The Times West Virginian

Opinion

October 13, 2013

Self-inflicted wounds during budget process make no sense

Self-inflicted wounds make no sense.

That, however, is how the federal government in Washington, D.C., is operating.

The government has been partially shut down since Oct. 1. Oct. 17, a day of threatened unprecedented default by the U.S. Treasury if there is no approval in an increase to the nation’s debt limit, is approaching.

Nevertheless, political gamesmanship continues to prevail.

It comes at a high cost.

U.S. Sen. Jay Rockefeller, D-W.Va., chairman of the U.S. Senate Committee on Commerce, Science and Transportation, noted Friday that the shutdown is “doing great harm to our country.”

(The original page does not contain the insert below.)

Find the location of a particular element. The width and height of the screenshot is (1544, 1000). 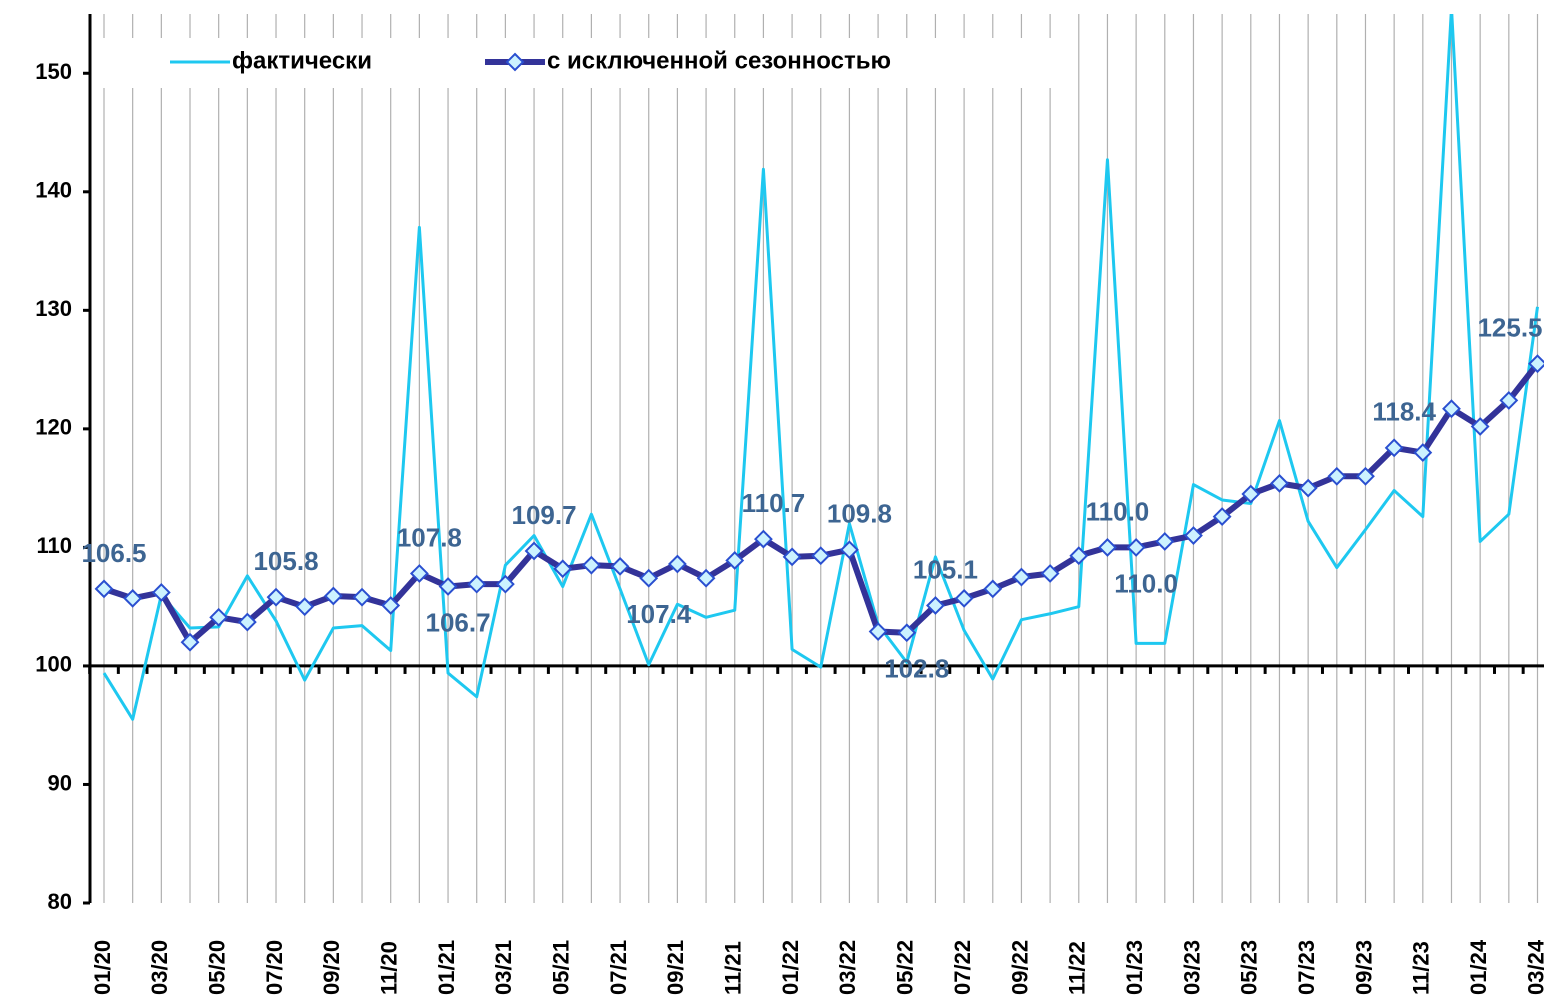

x-tick-label: 01/23 is located at coordinates (1134, 968).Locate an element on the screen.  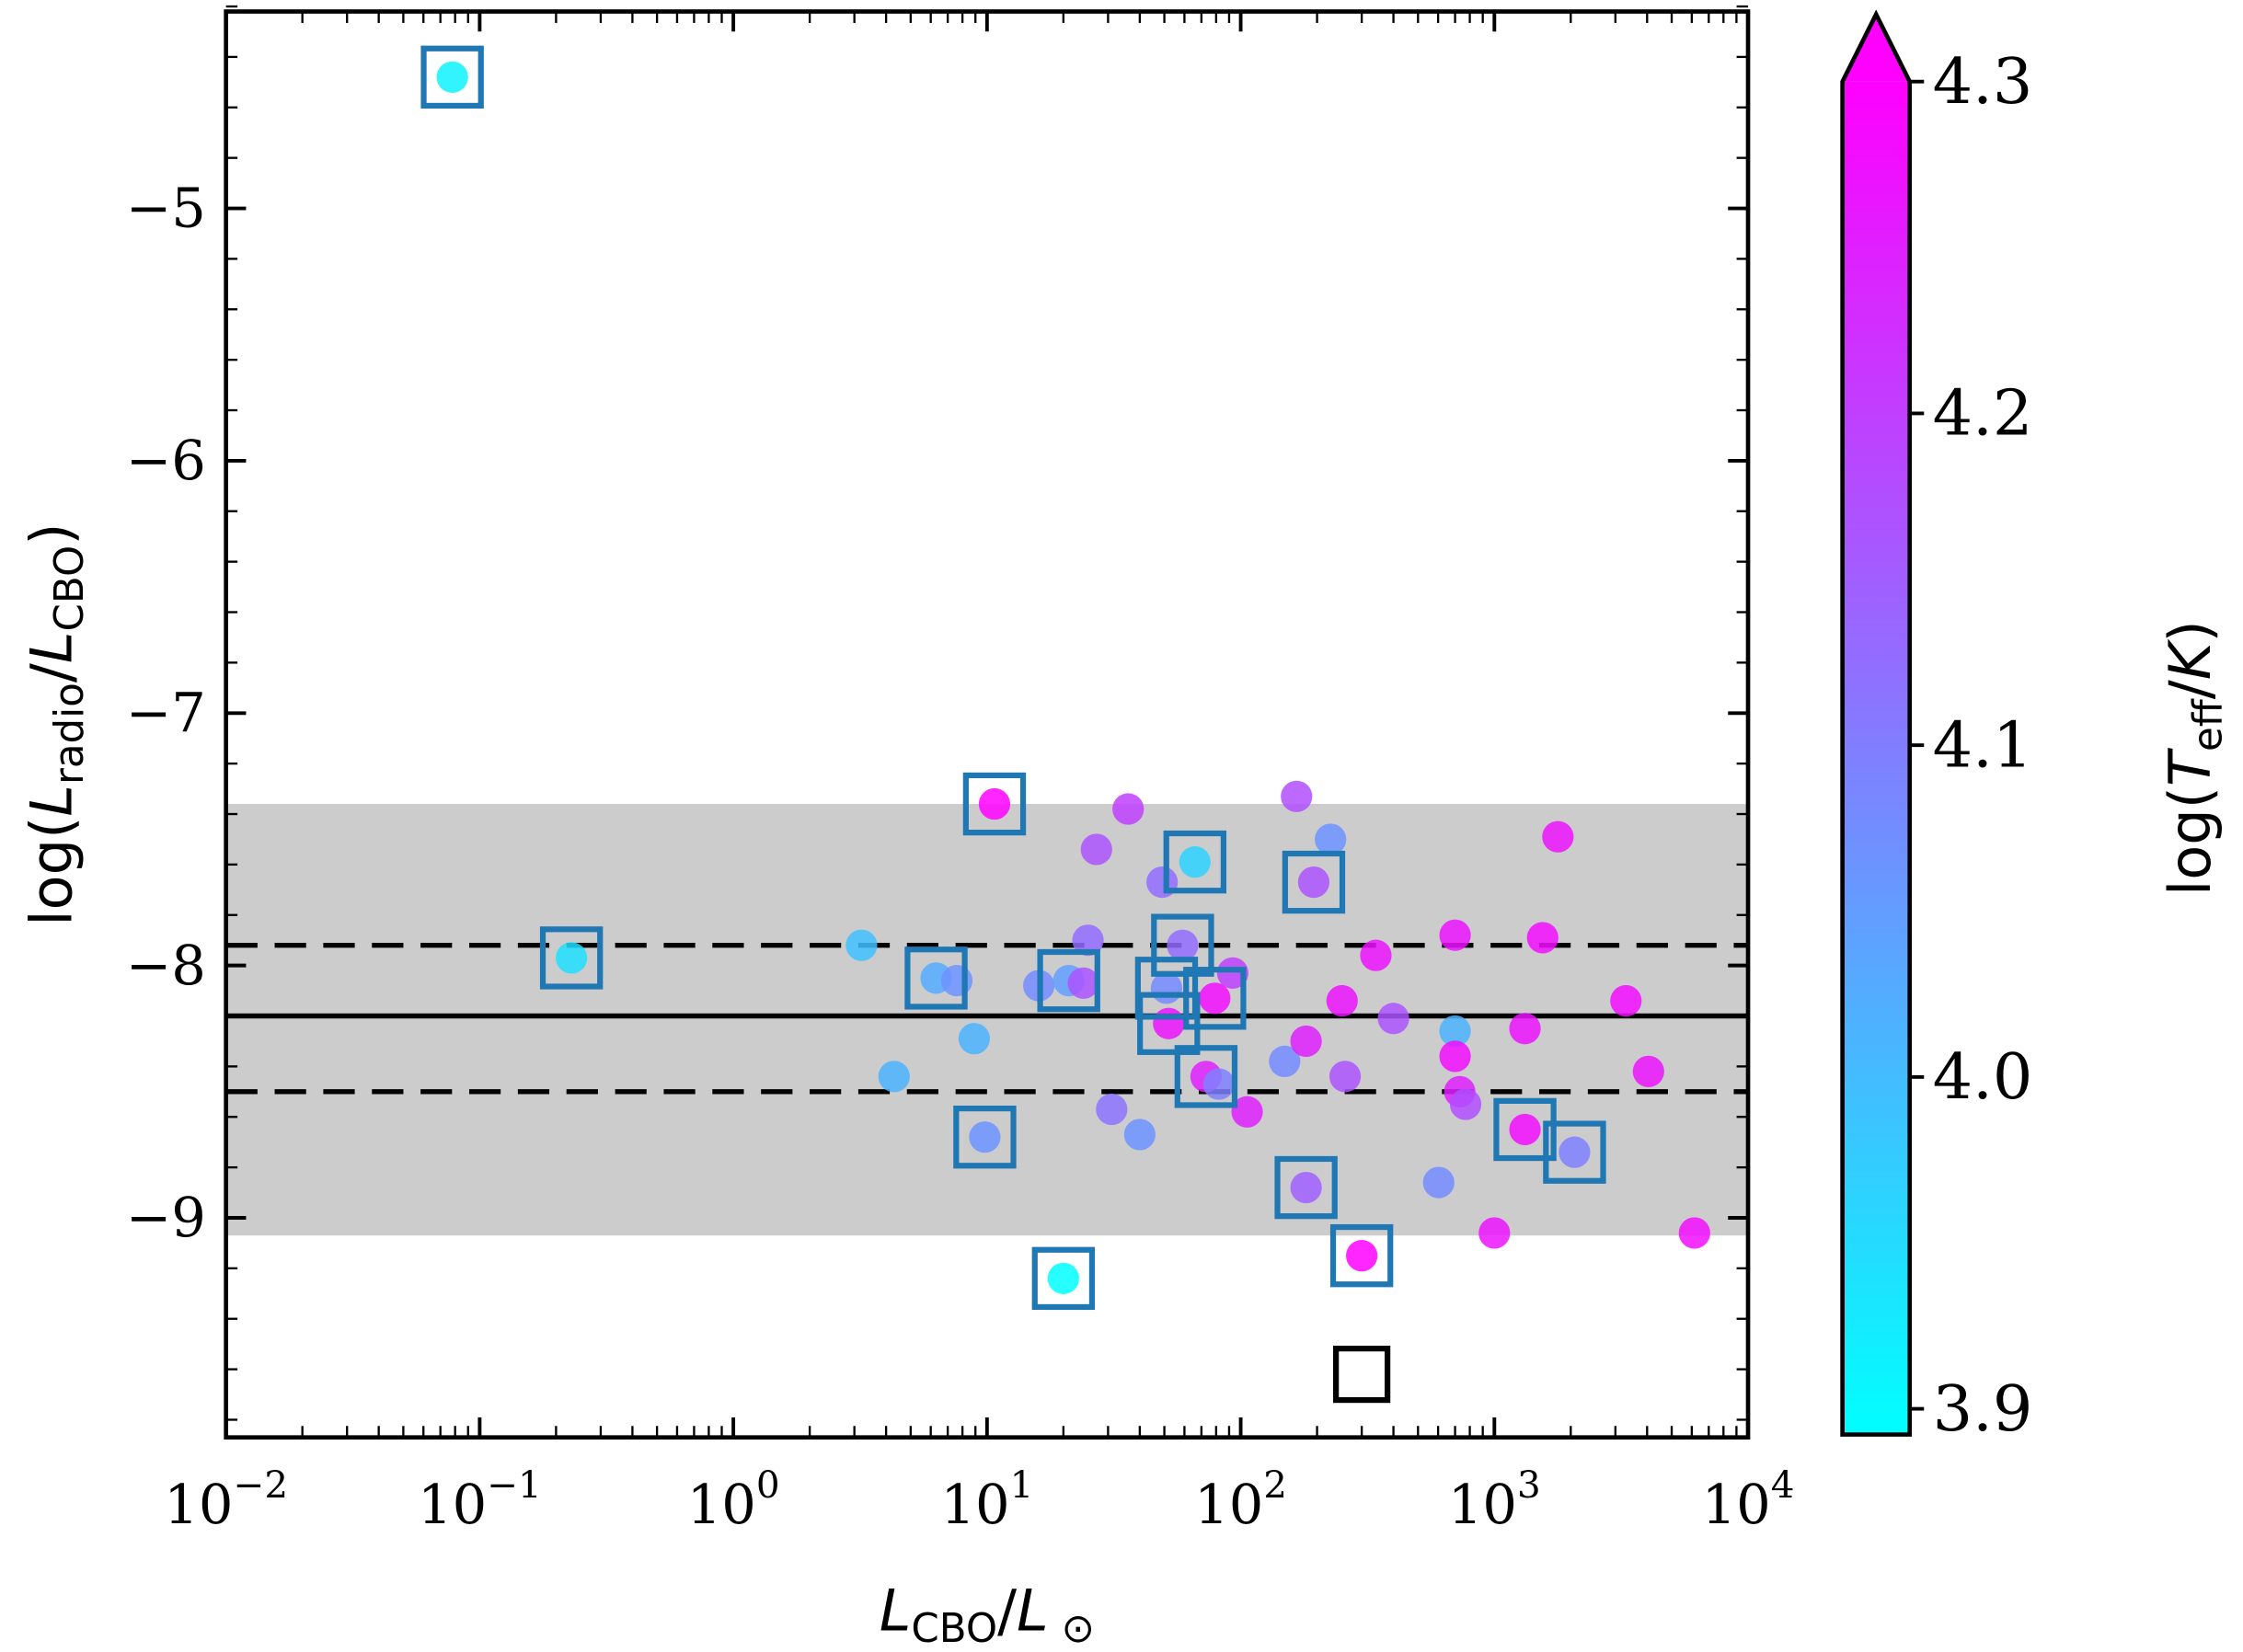
y-tick-label: −8 is located at coordinates (166, 965).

“In 2008 and 2009, this country went through the worst recession since World War II,” the senator said in a prepared statement. “We will probably never all agree about who or what caused it, but we know that our recovery from ‘the Great Recession’ has been slow and painful. Five years after the crash, unemployment remains at stubbornly high levels. And while our country is finally growing again, it is growing much more slowly than we would like. Our financial experts and our business leaders are telling us this is still a ‘fragile recovery’ – that the economy is still not fully healthy. They are saying that if we are not careful with our actions, a misstep could easily slip the economy back into a recession.

“A small group of people in Congress have been ignoring these warnings. They have been recklessly putting our economy at risk of a relapse. Last week they wanted a repeal of the Affordable Care Act. This week they don’t know what they want. But instead of coming to their senses, they are digging in. This only inflicts further pain on our businesses and families. Some people seem to think that manufacturing budget crises is good politics. I think they have been learning over the past two weeks that it’s not good politics. And I hope they also are realizing that it’s even worse public policy.”

Rockefeller also quoted a letter that the U.S. Chamber of Commerce, the Business Roundtable and 250 other business groups sent to Congress on Sept. 30:

“It is not in the best interest of the employers, employees or the American people to risk a government shutdown that will be economically disruptive and create even more uncertainties for the U.S. economy.”

How costly is the shutdown?

One that lasts between three and four week — it’s now approaching two weeks — could cost the economy about $55 billion, by the estimate of Moody’s Analytics economist Brian Kessler.

The shutdown would “reduce federal spending” by about $8 billion, which could reduce GDP growth by .8 percent annualized, according to a report released in September by Goldman Sachs.

Moody’s Analytics’ Mark Zandi pegs the amount lost in economic growth in the fourth quarter at as much as 1.4 percent.

One billion dollars a week from the pay of the roughly 800,000 federal employees is being lost from the U.S. economy.

On a personal level, these hundreds of thousands of individuals now off the job and their families are being directly affected, and needed — possibly lifesaving — work is going undone.

If there is not approval of an increase to the debt limit and the country defaults, the impact will be far greater. Another severe recession is a likely best-case scenario.

In his weekly address Saturday, President Barack Obama said, “Manufacturing crises to extract massive concessions isn’t how our democracy works, and we have to stop it. Politics is a battle of ideas, but you advance those ideas through elections and legislation – not extortion.”

We, of course, are all for political debate. It’s what makes our country special.

The chance to get rid of the Affordable Care Act ended when the U.S. Supreme Court upheld it, Democrats retained control of the Senate and Obama won re-election in 2012, but even most of its supporters agree that the measure could be improved. We strongly disagree with numerous parts of Obama’s energy policy. The annual deficits are coming down, but there’s much to be done to get the country on a better financial footing.

The country can neither cut nor tax its way to prosperity. The only path — shown as recently as the 1990s — is a strong economy.

Political maneuvering that cripples economic progress is a self-inflicted wound that makes building a better United States for all impossible.

It’s time for the current folly in Washington to end — now.